# Home Credit Default Risk - Machine Learning Project  

## Project Overview  
This project aims to predict **loan default risk** using historical credit data provided by the **Home Credit dataset**.  
By analyzing multiple financial datasets from past loan applications, we extract insights to improve risk assessment and minimize losses for lenders.  
While this model is trained specifically on Home Credit’s dataset, the process—data collection, preprocessing, feature engineering, and modeling—can be adapted to other financial institutions. 

## Live Application Deployment  
This project is also deployed as an **interactive Angular + Flask application**, allowing users to observe real-time model inference.  
🔗 **Try it here:** [Live Loan Default Predictor](https://ai.fullstackista.com/ai-loan-default-predictor/)  
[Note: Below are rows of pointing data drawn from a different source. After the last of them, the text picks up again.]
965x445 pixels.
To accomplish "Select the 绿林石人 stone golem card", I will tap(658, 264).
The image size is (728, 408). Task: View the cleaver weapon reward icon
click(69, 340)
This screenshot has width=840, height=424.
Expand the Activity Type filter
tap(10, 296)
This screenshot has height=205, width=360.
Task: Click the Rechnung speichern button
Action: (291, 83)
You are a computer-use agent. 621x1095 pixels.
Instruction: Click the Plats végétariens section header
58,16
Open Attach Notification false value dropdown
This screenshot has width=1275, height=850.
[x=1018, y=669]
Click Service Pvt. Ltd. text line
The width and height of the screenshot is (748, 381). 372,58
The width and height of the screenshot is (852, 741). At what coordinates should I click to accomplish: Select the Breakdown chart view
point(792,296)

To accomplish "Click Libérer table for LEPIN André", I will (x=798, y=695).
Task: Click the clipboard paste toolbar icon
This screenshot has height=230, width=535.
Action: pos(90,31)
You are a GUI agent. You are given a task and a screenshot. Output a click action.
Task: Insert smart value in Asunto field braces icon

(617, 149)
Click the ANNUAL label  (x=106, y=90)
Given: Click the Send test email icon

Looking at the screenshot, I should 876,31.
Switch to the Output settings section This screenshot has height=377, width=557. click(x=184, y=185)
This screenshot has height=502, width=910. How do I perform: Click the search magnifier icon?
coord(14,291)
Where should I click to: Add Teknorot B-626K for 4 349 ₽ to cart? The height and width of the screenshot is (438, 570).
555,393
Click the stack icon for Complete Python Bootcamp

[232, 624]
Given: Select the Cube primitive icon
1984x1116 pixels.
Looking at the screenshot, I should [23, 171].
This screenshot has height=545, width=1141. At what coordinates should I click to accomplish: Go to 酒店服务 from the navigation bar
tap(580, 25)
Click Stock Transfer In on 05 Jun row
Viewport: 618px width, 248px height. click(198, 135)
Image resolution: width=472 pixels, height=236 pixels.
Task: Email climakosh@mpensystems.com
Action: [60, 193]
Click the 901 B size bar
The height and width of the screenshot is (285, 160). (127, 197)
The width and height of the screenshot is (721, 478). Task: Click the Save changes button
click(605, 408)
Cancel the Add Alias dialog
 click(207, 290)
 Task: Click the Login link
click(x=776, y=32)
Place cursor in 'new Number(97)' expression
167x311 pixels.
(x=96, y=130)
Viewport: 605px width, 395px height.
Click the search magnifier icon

### Key Steps in the Project  
1. **Understanding the Problem** – Define the objective: predict loan default risk using Home Credit data.  
2. **Data Processing & Feature Engineering** – Process multiple datasets, clean missing values, extract features, and aggregate information.  
3. **Exploratory Data Analysis (EDA)** – Identify trends, correlations, and risk factors in loan applications.  
4. **Merging Datasets** – Integrate primary (`application_train.csv`) and secondary datasets (e.g., `bureau.csv`, `credit_card_balance.csv`) for a unified view.  
5. **Model Training & Hyperparameter Tuning** – Train and optimize models (e.g., LightGBM) for predictive performance.  
6. **Model Evaluation** – Validate performance using metrics such as AUC-ROC.  
7. **Final Prediction** – Apply the trained model to `application_test.csv` and generate predictions.  

## About This Notebook  

This notebook prepares the **test dataset (`application_test.csv`)** for **predictions** using the trained model.  

### Key Steps:
- **Load & Merge Datasets** – Processed datasets are loaded and merged in the same way as during model training.  
- **Generate Predictions** – The trained LightGBM model is applied to the test data.  
- **Create Prediction File** – While real-time model deployment is often preferred in production (as demonstrated in my [Angular/Flask-based deployed app](https://ai.fullstackista.com/ai-loan-default-predictor/)), structured output files are still used in certain batch-processing scenarios, such as risk assessment and regulatory reporting in financial applications.

## Project Notebooks  

### Main Dataset and Model Training  
- [1. Application Train (Main Dataset)](./01_application_train.ipynb)
- [2. Model Training and Final Pipeline](./02_model_training_pipeline.ipynb)  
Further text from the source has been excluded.